Post Judgement Interest

Question. Where a Note does not manifest an agreement between the parties that the contractual interest rate of 5% would continue beyond the Note's maturity date until Debtor repaid the Note does the [currently] higher judgment rate apply?

answer. YES, in the absence of such a provision, New York's current prejudgment statutory rate of 9% should apply for the period from maturity through the date of the judgment's entry. Creditor sold building materials to Debtor for which Debtor did not make timely payment. In exchange, in part, for delaying the commencement of collection proceedings the Debtor provided the Creditor with a promissory note (the “Note”). The Note contained an interest rate of 5% and a maturity date 90 days in the future. The Note contains a choice of law provision, stating that New York law governs its construction. Debtor failed to make payment due under the Note on its maturity date, leading Creditor to file suit.

Creditor argues that interest should be calculated on the judgment in the amount of 9% per annum (the judgment rate pursuant to N.Y. C.P.L.R. 5004), from the day following the Note's undisputed maturity date. Debtor objects to Creditor's interest rate calculation. Debtor argues that the Note's interest rate of 5% should apply to the period between maturity and the entry of judgment. Debtor cites New York case law that holds when a contract provides for interest to be paid a specified rate until the principal is paid, the contract's rate of interest, rather than the legal rate governs until the contract is merged in a judgment.
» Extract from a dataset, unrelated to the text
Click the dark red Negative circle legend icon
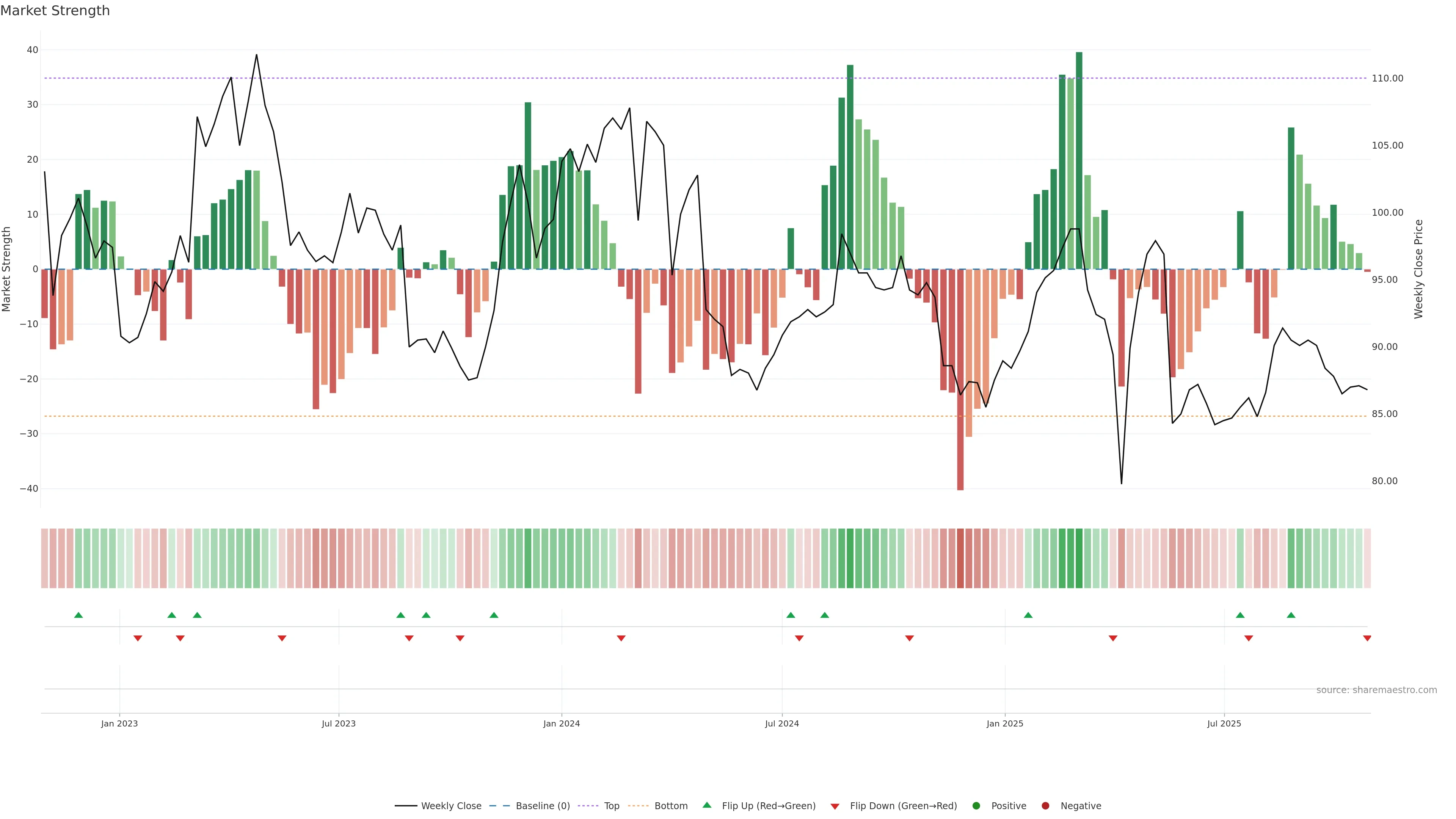 tap(1045, 805)
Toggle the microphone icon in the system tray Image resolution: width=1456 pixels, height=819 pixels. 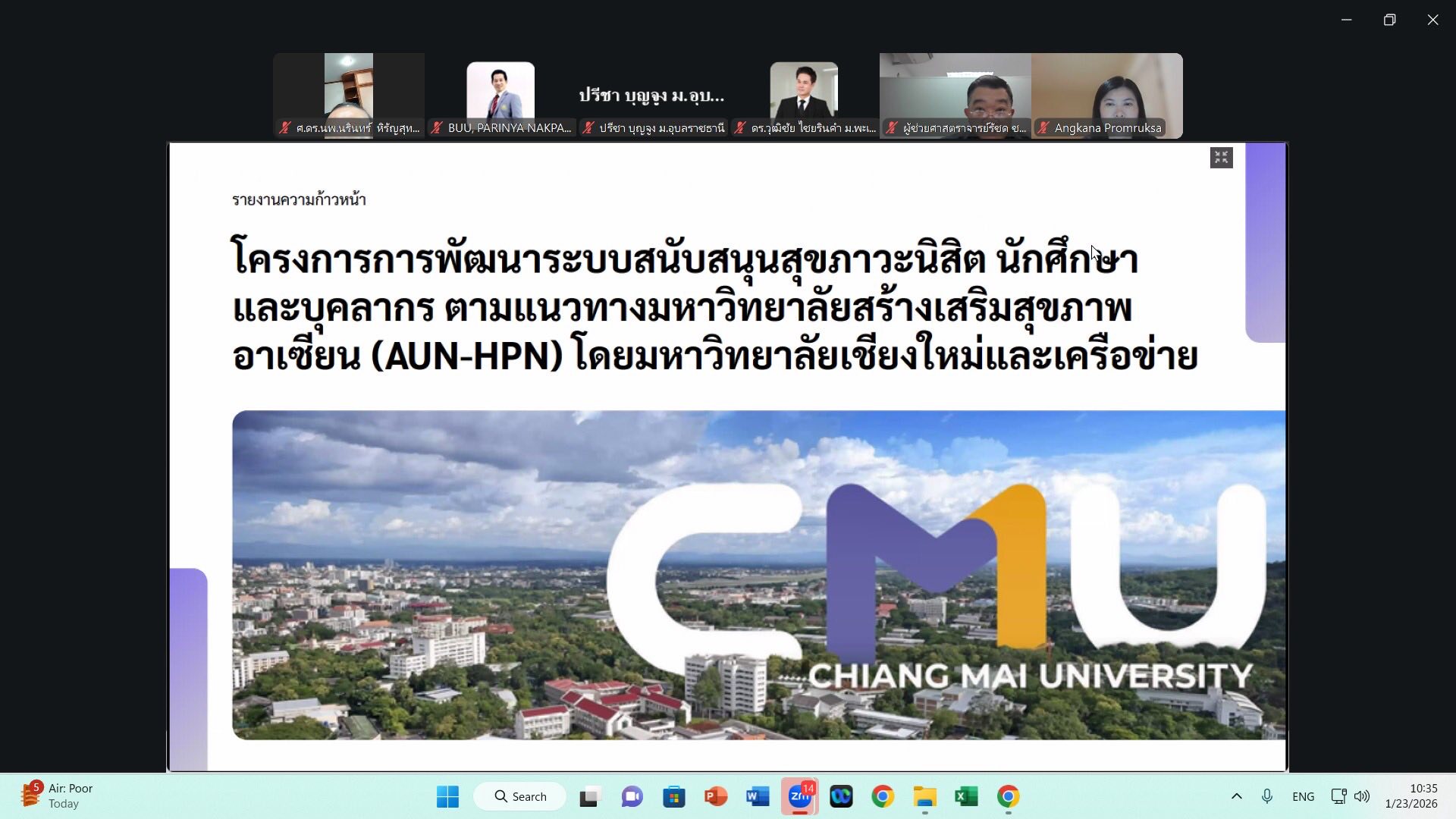click(1266, 796)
New York law provides that interest shall be recovered upon a sum awarded because of a breach of performance of a contract.” N.Y. C.P.L.R. § 5001. In an action for breach of contract prejudgment interest is recoverable as of right.
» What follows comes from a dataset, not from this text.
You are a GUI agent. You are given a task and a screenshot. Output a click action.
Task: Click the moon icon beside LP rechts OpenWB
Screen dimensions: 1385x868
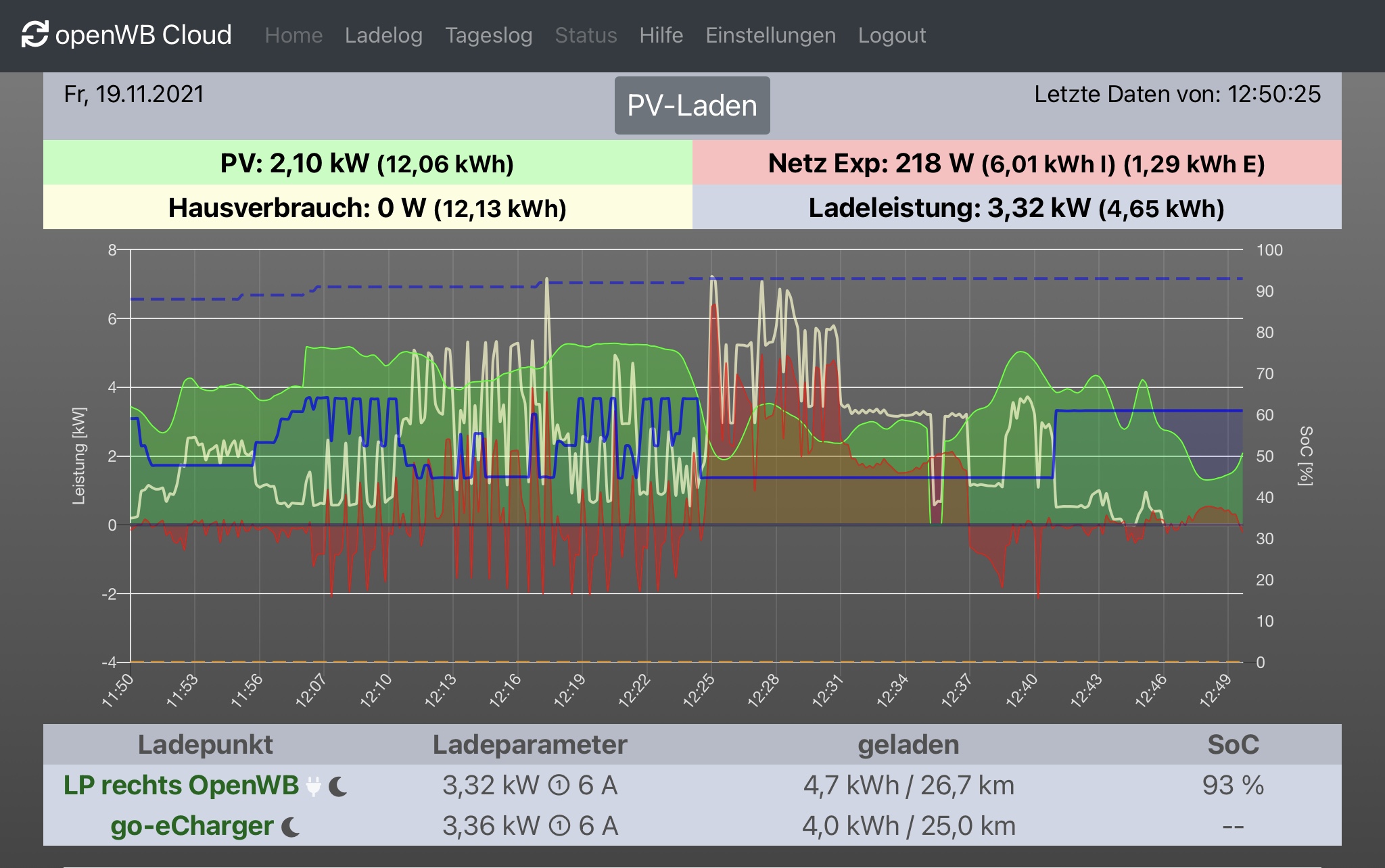click(x=338, y=786)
Creditor argues that the Note's provision that it shall bear 5% interest “to the date this Note shall have been repaid in full” shows that the parties intended for Debtor to pay the balance by the maturity date and the 5% interest rate should be extinguished on that date. Creditor argues that the statutory date should apply in the absence of a specific provision that identifies the rate of interest to be charged post-maturity.

Contrary to Debtor's assertions, the Note does not state that the 5% rate shall apply until the principal is paid. Rather, the Note provides in part “[t]he aggregate outstanding principal balance of this Note shall bear interest accruing from the date hereof to the date this Note shall have been repaid in full at the rate of five percent (5%) per annum.” (Emphasis added). The Note is silent as to what rate would apply if Debtor did not pay the principal by the maturity date. In other words, there is no default interest rate.

This conclusion is consistent with the contractual interpretation doctrine of “plain meaning. In New York, it is well-settled that a “written agreement that is complete, clear and unambiguous on its face must be enforced according to the plain meaning of its terms. Here, the parties' unambiguous language shows that the interest rate of 5% was to continue until the Note's maturity date.